En deuxième partie la magnifique partition de Moussorgski, Les tableaux d’une exposition, va sous ces doigts audacieux, sonner magnifique et puissante. Même la promenade devient une attaque impérieuse. Toute la partition ne souffrira pas autant du combat mené par David Kadouche. La richesse mélodique, harmonique et rythmique de cet enchaînement de pièces variées, très habiles, brille de milles feux. Les histoires sont lointaines et partout le beau piano, techniquement impeccable est mis en valeur. Point de chant mélancolique dans il vecchio castello, point d’humour dans les poussins, ni de fraîcheur dans les Tuileries, rien de fantastique dans Gnomus, ni de terreur dans les catacombes… partout du grand piano !
La Grande porte de Kiev verra le triomphe de l’instrument Roi promu au rang d’orchestre symphonique. La construction est parfaite, les plans tous présents, les effets puissants tous réalisés.

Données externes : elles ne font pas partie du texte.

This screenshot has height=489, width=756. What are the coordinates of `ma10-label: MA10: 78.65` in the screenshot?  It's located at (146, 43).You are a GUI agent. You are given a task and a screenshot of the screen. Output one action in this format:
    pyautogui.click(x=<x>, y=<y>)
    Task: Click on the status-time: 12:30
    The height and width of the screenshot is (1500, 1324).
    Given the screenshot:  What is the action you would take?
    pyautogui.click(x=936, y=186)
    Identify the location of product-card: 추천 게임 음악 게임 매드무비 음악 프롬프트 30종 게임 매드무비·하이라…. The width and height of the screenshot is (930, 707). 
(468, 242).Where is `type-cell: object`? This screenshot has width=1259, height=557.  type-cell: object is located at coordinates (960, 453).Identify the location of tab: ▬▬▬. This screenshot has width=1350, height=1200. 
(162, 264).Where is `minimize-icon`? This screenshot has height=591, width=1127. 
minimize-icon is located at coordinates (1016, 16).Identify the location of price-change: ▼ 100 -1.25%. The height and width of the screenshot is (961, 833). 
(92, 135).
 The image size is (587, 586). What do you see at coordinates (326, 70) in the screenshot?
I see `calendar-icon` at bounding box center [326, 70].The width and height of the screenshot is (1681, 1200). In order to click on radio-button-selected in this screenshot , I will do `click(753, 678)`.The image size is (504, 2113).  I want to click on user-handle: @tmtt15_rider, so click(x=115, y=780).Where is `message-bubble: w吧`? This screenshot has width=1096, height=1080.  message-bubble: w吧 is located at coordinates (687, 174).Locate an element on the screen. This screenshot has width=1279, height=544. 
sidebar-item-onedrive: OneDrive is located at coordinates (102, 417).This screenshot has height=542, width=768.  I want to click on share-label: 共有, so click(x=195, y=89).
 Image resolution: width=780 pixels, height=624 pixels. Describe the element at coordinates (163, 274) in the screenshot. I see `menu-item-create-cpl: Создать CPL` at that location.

Beau technicien, David Kadouch, rassuré sur ce point, gagnerai l’assentiment d’une partie du public en recherchant la délicatesse de toucher de certains de ses maîtres comme Perraia, Pollini ou Barenboim, leurs subtiles nuances et leur capacité à faire oublier parfois que l’instrument est de percussion. Cette ivresse de jeunesse est celle d’un grand virtuose fier de ses moyens (à juste titre). La musique dans sa complexité demande autre chose, une vision et une capacité d’évocation poétique ce soir absentes.

Toulouse. Cloître des Jacobins. 22 septembre 2011. Frantz Liszt Liszt (1811-1886) : Variations sur Weinen, Klagen, Sorgen, Zagen, S.179 ; Claude Debussy (1862-1918) : Préludes extraits ; Serge Taneyev ( 1856-1915) : Prélude et Fugue en sol dièse mineur, op.29 ; Modest Moussorgski ( 1839-1881) : Les Tableaux d’une exposition. David Kadouch, piano.